** Task instructions **
In the listing below, the lines from the first through the one with "Given: Open the Whiteboard button" are to be copied word for word.

◆ ◆ ◆ ◆ ◆

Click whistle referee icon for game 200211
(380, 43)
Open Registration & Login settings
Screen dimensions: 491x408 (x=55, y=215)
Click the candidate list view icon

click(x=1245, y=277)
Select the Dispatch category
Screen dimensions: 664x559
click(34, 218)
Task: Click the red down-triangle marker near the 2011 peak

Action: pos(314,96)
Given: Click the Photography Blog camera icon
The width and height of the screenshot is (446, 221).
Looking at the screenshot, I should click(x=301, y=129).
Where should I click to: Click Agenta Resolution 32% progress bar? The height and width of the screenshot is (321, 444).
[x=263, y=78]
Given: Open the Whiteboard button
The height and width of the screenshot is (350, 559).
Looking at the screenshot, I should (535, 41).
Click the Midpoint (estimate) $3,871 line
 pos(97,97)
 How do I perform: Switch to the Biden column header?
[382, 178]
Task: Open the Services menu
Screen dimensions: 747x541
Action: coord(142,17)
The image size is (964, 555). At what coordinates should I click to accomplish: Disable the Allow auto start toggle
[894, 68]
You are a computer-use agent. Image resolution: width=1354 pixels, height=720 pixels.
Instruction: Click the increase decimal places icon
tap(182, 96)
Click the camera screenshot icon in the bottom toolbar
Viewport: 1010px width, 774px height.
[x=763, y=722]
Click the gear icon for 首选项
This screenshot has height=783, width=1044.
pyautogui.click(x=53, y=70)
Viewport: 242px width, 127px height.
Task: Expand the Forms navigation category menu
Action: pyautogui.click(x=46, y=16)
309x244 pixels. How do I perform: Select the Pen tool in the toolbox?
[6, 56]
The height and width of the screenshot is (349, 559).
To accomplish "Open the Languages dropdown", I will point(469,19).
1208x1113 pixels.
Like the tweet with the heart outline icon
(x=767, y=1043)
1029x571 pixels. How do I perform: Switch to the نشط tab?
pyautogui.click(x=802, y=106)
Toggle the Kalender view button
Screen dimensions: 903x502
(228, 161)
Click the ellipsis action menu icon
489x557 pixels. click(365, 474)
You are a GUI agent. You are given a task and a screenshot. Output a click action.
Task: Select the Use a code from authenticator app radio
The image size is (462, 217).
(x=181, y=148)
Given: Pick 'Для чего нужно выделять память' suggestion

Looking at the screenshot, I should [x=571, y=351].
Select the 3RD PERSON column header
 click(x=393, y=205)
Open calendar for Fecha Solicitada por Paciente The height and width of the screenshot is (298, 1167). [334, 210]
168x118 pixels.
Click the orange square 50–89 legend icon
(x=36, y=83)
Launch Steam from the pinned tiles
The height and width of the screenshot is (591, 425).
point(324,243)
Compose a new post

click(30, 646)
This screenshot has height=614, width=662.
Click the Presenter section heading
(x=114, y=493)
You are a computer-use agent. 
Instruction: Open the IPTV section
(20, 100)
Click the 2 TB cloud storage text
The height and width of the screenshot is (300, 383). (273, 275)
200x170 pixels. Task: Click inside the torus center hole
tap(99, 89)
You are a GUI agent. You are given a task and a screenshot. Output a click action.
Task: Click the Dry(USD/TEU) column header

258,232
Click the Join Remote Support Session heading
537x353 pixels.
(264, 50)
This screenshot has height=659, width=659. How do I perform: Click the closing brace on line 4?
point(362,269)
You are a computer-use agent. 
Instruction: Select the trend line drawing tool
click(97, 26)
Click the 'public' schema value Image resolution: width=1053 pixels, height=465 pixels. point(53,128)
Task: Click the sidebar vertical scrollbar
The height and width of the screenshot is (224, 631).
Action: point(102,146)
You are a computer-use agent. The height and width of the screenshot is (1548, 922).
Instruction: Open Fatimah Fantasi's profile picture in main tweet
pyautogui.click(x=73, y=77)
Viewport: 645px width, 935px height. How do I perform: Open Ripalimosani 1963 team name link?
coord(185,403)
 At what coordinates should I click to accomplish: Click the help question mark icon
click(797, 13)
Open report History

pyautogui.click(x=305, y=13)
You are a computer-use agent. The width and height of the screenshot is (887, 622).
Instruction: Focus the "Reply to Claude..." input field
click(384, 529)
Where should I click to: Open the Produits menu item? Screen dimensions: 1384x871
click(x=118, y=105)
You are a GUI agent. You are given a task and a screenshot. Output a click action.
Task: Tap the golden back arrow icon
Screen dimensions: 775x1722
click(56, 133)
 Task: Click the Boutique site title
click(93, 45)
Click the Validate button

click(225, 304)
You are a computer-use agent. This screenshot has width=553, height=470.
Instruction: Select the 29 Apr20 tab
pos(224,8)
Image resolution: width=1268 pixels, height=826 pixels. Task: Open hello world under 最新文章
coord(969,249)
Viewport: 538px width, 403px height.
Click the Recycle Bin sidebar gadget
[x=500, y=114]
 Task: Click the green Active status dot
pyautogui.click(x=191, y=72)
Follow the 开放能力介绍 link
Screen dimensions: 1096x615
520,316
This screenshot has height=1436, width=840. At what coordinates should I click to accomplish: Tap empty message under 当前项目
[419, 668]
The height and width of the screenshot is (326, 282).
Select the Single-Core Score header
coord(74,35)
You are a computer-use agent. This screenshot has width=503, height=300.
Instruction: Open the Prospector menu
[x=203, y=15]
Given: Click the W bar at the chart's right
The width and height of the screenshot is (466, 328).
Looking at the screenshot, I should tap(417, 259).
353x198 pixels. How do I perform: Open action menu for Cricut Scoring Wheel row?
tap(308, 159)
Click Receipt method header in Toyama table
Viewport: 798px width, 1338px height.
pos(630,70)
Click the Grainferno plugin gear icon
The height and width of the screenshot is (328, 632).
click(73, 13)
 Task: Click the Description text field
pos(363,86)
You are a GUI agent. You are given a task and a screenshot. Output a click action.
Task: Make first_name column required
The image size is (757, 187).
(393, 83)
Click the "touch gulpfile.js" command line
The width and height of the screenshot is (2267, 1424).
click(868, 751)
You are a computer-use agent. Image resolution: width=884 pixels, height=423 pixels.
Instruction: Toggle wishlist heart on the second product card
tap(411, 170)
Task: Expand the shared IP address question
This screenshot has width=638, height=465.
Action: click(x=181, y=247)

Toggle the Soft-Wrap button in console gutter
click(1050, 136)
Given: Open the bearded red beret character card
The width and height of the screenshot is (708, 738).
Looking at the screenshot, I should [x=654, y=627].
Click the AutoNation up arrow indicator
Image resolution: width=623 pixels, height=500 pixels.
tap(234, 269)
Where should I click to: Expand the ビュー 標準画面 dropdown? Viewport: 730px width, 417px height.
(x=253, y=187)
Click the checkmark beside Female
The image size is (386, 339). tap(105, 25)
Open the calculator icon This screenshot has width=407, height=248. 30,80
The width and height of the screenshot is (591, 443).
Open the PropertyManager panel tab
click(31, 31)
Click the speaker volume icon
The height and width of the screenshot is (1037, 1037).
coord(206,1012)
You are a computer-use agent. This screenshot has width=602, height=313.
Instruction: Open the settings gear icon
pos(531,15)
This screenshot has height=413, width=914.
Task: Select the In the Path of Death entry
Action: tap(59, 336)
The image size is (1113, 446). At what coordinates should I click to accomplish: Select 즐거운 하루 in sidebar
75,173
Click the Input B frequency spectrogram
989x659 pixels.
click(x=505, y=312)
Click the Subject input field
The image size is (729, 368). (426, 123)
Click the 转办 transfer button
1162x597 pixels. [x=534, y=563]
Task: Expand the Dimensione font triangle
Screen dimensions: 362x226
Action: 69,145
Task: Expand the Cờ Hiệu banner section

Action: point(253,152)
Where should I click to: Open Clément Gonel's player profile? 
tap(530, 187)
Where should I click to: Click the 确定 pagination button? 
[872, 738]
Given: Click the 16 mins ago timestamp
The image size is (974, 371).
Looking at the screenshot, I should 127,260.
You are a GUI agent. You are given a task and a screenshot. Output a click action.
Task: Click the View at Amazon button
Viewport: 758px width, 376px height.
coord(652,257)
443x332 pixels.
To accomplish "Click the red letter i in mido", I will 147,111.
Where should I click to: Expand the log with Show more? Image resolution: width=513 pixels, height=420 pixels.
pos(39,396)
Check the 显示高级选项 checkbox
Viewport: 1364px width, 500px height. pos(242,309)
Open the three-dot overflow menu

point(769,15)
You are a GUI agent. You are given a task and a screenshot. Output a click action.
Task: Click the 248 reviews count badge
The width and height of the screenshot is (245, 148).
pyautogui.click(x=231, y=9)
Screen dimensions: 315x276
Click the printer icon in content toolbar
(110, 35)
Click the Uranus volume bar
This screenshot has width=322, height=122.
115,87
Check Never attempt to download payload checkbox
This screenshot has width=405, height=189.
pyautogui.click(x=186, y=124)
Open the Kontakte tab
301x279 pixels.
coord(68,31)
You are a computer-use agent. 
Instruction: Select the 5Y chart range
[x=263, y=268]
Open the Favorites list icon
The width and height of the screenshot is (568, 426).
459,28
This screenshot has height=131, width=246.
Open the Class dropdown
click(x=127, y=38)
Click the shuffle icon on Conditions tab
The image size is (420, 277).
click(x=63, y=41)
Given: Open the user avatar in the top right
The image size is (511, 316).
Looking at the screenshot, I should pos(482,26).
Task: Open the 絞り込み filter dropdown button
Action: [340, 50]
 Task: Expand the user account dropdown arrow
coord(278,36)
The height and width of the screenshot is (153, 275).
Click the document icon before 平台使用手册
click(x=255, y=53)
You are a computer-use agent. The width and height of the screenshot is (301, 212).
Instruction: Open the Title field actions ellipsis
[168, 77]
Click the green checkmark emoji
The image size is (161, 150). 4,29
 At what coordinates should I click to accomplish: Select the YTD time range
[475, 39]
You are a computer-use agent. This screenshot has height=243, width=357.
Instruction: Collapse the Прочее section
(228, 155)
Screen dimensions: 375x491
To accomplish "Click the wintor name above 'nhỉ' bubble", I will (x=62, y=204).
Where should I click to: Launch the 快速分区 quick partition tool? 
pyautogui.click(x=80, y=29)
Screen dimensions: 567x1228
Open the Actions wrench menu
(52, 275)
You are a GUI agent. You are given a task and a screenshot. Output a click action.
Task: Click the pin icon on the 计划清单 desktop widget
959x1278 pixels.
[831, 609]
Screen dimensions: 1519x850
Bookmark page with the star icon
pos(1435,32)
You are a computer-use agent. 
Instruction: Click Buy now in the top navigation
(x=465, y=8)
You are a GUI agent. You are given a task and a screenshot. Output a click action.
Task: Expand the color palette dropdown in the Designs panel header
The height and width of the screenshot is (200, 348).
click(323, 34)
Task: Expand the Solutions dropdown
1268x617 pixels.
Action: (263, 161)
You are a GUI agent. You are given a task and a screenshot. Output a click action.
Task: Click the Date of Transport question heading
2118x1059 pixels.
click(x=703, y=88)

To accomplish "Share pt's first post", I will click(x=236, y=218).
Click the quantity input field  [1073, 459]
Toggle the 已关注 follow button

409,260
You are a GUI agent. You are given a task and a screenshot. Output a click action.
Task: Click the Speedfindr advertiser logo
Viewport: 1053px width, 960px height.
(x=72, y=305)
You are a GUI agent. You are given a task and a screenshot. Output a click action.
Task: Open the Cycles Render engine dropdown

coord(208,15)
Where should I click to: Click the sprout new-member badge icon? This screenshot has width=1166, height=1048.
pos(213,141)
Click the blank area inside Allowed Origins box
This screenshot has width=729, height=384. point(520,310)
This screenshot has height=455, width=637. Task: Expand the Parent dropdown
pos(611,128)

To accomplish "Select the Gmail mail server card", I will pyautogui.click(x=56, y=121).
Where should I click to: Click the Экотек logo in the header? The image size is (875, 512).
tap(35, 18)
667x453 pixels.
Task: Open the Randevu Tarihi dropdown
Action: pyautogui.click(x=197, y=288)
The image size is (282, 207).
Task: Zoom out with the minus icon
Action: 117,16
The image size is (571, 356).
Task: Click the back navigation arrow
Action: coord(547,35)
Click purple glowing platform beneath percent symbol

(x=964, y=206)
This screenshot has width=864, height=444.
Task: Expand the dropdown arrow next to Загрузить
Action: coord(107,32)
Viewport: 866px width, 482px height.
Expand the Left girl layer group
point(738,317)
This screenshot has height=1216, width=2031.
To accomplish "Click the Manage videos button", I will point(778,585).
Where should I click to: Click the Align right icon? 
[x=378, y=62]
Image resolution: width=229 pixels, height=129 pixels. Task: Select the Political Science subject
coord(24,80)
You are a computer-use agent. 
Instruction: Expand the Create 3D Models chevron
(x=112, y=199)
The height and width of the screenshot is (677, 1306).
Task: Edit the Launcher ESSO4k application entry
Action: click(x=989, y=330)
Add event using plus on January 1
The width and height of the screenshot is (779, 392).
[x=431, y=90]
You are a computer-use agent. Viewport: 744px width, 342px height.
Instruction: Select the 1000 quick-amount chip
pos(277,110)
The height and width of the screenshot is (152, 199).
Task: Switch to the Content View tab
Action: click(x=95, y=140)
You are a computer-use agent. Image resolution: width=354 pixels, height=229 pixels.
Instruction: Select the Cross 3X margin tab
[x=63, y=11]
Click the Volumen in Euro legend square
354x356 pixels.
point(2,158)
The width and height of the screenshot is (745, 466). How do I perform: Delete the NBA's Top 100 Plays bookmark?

◆ ◆ ◆ ◆ ◆

** Result for this task **
Click whistle referee icon for game 200211
(380, 43)
Open Registration & Login settings
Screen dimensions: 491x408 (x=55, y=215)
Click the candidate list view icon

click(x=1245, y=277)
Select the Dispatch category
Screen dimensions: 664x559
click(34, 218)
Task: Click the red down-triangle marker near the 2011 peak

Action: pos(314,96)
Given: Click the Photography Blog camera icon
The width and height of the screenshot is (446, 221).
Looking at the screenshot, I should click(x=301, y=129).
Where should I click to: Click Agenta Resolution 32% progress bar? The height and width of the screenshot is (321, 444).
[x=263, y=78]
Given: Open the Whiteboard button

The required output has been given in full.